The session heard and dropped 26 out of 52 cases—many of which appellants were on death row.
Judgments were read out on Wednesday afternoon by the Court of Appeal assistant registrar, Tumwebaze Ayebare on behalf of the three Justices Cheborion Barishaki, Madrama Izama, and Elizabeth Musoke.
Tumwebaze told reporters that two of the cases were dropped on the very first day when the session started in August.
The cases were mostly murder, aggravated defilement, robbery and illegal possession of firearms and ammunition.

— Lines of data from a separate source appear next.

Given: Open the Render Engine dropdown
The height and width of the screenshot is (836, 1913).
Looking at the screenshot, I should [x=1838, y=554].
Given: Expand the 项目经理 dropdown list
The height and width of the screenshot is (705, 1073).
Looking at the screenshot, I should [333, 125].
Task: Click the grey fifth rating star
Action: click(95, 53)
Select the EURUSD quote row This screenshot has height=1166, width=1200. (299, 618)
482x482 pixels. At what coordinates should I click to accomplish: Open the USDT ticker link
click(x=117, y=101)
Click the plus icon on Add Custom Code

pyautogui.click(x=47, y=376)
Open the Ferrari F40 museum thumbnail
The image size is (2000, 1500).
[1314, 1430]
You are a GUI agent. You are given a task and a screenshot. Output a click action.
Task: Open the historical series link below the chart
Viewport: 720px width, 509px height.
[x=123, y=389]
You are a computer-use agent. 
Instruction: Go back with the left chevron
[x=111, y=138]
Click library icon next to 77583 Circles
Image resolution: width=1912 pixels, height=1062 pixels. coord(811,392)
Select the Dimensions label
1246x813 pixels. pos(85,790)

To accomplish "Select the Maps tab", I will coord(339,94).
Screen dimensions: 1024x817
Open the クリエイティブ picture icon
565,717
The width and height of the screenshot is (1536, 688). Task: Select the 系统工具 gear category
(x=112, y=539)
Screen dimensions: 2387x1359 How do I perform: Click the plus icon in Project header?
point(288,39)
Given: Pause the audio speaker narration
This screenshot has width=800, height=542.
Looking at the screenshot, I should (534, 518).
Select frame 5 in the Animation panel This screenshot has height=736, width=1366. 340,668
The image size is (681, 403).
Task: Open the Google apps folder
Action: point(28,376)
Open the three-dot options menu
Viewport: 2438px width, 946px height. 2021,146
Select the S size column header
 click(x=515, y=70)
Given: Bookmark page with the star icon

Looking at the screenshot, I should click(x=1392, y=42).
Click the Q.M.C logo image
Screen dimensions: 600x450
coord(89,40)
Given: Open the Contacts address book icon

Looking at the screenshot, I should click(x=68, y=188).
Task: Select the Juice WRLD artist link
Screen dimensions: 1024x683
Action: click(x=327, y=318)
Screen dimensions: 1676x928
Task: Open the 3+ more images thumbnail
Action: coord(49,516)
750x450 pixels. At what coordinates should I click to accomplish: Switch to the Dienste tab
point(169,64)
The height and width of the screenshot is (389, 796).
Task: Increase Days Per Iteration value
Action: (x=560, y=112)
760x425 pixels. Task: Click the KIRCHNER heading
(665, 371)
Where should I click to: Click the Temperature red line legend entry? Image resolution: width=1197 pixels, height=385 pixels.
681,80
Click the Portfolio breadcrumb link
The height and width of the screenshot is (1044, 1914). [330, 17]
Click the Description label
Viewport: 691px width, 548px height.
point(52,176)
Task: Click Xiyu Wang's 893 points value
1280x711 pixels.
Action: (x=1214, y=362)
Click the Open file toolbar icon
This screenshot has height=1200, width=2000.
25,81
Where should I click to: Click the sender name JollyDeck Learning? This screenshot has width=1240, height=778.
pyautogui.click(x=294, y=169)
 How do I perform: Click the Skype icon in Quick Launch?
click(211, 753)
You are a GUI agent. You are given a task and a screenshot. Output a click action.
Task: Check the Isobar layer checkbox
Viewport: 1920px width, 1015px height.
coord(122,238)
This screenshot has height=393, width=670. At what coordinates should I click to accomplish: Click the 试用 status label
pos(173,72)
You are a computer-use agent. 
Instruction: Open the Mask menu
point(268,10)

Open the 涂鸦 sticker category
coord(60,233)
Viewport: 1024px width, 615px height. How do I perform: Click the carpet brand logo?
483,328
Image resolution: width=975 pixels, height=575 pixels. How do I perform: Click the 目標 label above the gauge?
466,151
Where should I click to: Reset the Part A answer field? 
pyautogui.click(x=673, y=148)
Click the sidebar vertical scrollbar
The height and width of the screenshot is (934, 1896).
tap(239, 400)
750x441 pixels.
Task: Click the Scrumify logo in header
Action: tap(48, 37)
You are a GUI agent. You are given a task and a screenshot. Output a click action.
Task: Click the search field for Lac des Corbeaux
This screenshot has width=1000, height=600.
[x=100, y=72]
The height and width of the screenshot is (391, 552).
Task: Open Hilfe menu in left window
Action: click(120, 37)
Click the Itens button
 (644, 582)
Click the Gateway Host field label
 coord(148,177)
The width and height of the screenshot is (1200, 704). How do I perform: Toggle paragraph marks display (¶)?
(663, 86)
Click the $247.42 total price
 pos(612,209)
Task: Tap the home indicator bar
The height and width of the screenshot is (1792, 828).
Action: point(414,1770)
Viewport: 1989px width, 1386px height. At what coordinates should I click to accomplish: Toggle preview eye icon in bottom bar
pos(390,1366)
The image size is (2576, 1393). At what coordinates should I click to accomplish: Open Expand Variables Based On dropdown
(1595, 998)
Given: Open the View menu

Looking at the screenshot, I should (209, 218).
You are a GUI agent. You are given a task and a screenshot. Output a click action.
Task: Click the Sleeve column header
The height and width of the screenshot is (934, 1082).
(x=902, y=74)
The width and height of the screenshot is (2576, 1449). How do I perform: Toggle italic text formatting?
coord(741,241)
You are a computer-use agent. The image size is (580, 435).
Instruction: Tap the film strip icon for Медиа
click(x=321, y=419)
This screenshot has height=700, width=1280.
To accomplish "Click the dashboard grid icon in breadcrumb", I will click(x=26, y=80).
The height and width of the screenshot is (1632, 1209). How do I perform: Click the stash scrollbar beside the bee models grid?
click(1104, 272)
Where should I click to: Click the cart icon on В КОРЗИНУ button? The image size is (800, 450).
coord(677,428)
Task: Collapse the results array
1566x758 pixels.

Tumwebaze noted that three convicts; who were on murder case were acquitted fully these included Julius Byaruhanga, Kato Godfrey and Grace Kasande, while seven were sent home after the court of appeal revised their sentences, found they had already completed their sentences.
One of the convicts, Jackson Tarindekura who in 2004 was sentenced to life imprisonment, had his sentence overturned and was given 27 years commencing the date of conviction which was August 13, 2004.
Others who had been sentenced to life imprisonment but had their sentence reduced included James Turyomwe (murder) from Kabale.
Turyomwe was ordered to stay in custody waiting for an order from the minister of internal affairs since at the time of committing the offence, he was insane while Richard Mbarushimana (murder) had been sentenced to killing by hanging was reduced to 20 years to be served from the date of conviction in 2014.
Majority of the rulings were reductions of jail terms of the convicts, as the initial judgments were found to be harsh according to the judges.
“If you follow the sentencing guidelines, these sentences handled by high court were okay but some of them were considered to be harsh looking at circumstances of each case—especially the age of the offenders,” Tumbwebaze said.